1) To all those who told me that there's no discrimination or that you don't know enough to know if there's discrimination, you may be right, and I was wrong for judging too quickly as I too don't know enough. I want to be דן לכף זכות before I make a judgement here, so I take back my accusations. I hereby apologize to the parents and the school for judging them too quickly.

2) I still believe that the rally on Thursday was in bad taste (despite it being dubbed a קידוש השם by many) since it stepped on the feet of the Sepharadim who were genuinely discriminated against. Even if no discrimination existed in this case, more care should have been taken not to make this into a rally as it hurt the sensibilities of many.

3) You know something's wrong when you have Baba Baruch saying that the Ashkenazim "hate us" and when you have Rabbi Yaakov Yosef receiving death threats.

4) I reiterate my position that the court's decision to send the parents to jail was foolish, pointless, and outright cruel.

5) Rav Ovadia's Motza'ei Shabbat address:
In his weekly Saturday night class, Rabbi Ovadia Yosef declared his opposition to the petition by Sephardic families in Emanuel against the Beit Yaakov school in the town. Rabbi Yosef said that “anyone who brings cases to secular courts, which do not rule according to Torah law, will get what he deserves for raising a hand against the Torah. It is as if he cursed the Torah, and he will not receive a portion in the World to Come,” Rabbi Yosef was quoted as saying.

At Sun Jun 20, 03:23:00 AM 2010, Anonymous Yosef said...

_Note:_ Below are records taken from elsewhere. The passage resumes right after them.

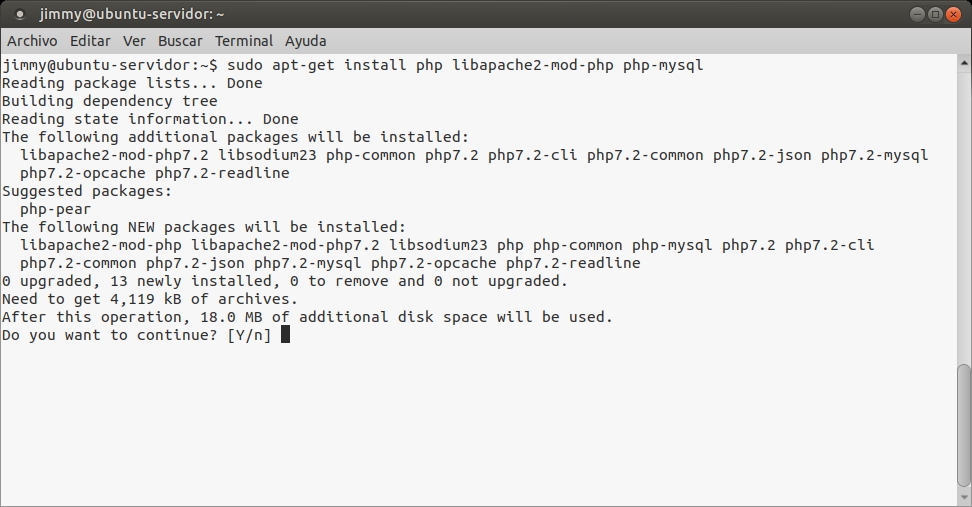Click the jimmy@ubuntu-servidor title bar text
Image resolution: width=972 pixels, height=507 pixels.
point(132,14)
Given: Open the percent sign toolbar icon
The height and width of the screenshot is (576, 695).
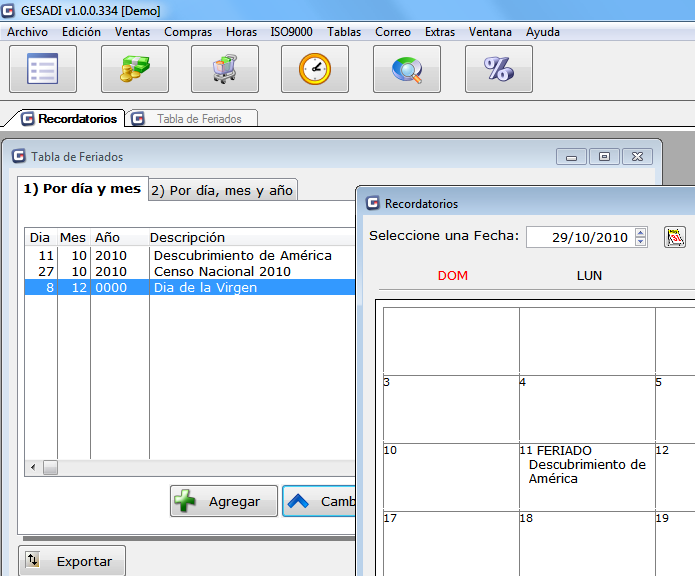Looking at the screenshot, I should click(x=498, y=69).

Once again the Ashkenazim are intimidating and threatening the Sephardim who are claiming that this is a case a racism. Even Rabbi Yaakov Yosef chickened out after receiving death threats against his family.
Is that the way Bnei Torah should act, issuing death threats?
Baba Baruch was the only one with the guts to speak out the truth.
This is clearly a case of discrimination against the Sephardim. And if we deny this fact in this very public case, then cases like this will continue to occur over and over again as they have until now in the Haredi world.
The Sephardim must stand united and strong against this kind of discrimination. They must not be afraid.

At Sun Jun 20, 05:18:00 AM 2010, Anonymous Anonymous said...

Here is an article that sheds some light on the whole dispute

At Tue Jun 22, 10:03:00 AM 2010, Blogger Cosmic X said...


Thanks for the link.

I have a lot to say about the subject but no time to say it! :)

At Wed Jun 23, 04:52:00 AM 2010, Anonymous Beit vegan said...

I still don't forgive rabbi O YOSEF for bringing in the OSLO agreements 16 years ago.